— Очень жаль, — отозвался Хумилис, — но нет такого человека, которому бы все время везло. Кстати, ты знаком с братом Кадфаэлем? Я многим ему обязан.
— Я говорил с ним, когда был здесь в прошлый раз, — ответил Николас и невольно улыбнулся. — Я тоже считаю себя его должником.
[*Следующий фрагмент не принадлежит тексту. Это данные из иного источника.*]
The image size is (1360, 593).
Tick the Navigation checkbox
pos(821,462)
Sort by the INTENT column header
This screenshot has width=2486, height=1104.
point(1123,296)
— Значит, говорил? И, надо полагать, обо мне, — с улыбкой промолвил больной и вздохнул. — Напрасно ты обо мне так беспокоишься, мне хорошо в обители. Я избрал свой путь и не жалею о своем решении. А сейчас присядь и расскажи нам, отчего не удалось твое сватовство.
Николас бессильно опустился на табурет рядом с постелью Хумилиса и поведал о своей неудаче, обнаружив похвальное немногословие.
— Я опоздал на три года. Всего лишь через месяц после того, как вы облачились в рясу в Хайде, Джулиана постриглась в монахини в Уэрвелле.
— Да быть того не может! — изумленно воскликнул Хумилис и погрузился в молчание, обдумывая столь неожиданное известие. — В толк не возьму, — промолвил он наконец, — с чего это ей пришло в голову? Не из-за меня же в самом деле. У нее не могло быть ко мне никаких чувств, она меня знать не знала, видела-то всего один раз в жизни, в раннем детстве, и наверняка забыла, как только я уехал. Скорее всего она должна была обрадоваться… Хотя, возможно, монашество — ее истинное призвание, и она избрала бы этот путь раньше, если бы была свободна. — Хумилис замолчал и задумался, пытаясь, видимо, возродить в памяти образ маленькой Джулианы.
— Ник, ты тогда рассказывал мне о том, как приняла она мое послание. Я это хорошо помню. Джулиана выслушала тебя спокойно и учтиво, она милостиво простила меня за то, что я не смог сдержать слово, и как будто не слишком огорчилась. Разве не так?
— Все так, милорд, хотя обрадовать ее это известие, конечно, не могло.
— А по мне, так очень даже могло, и винить ее тут было бы не за что! Выйти замуж за совершенно незнакомого человека, с которым она была обручена не по своей воле, да такого, что по возрасту ей в отцы годится, — радости мало. Почему бы ей и не обрадоваться, когда я подарил ей свободу и этим дал возможность самой решить свою судьбу? Кто знает, может, она уже давно склонялась к монашеской жизни и потому предпочла удалиться в обитель.
— Да, никто ее к этому не принуждал, — неохотно признал Николас. — Брат Джулианы сказал, что таково было ее желание. Отец был против, но уступил ее настоятельным просьбам.
— Ну что ж, — облегченно вздохнул Хумилис. — Стало быть, можно надеяться, что она обрела в обители то, к чему стремилась.
— Но я, увы, потерял его! — вырвалось у Николаса. — О милорд, если бы вам довелось видеть ее взрослой, как видел я! Как можно было остричь такие дивные волосы и спрятать такую фигурку под черной сутаной! Родне следовало остановить ее или хотя бы уговорить повременить, чтобы хорошенько обдумать этот шаг. А что если сейчас она уже раскаивается в своем выборе?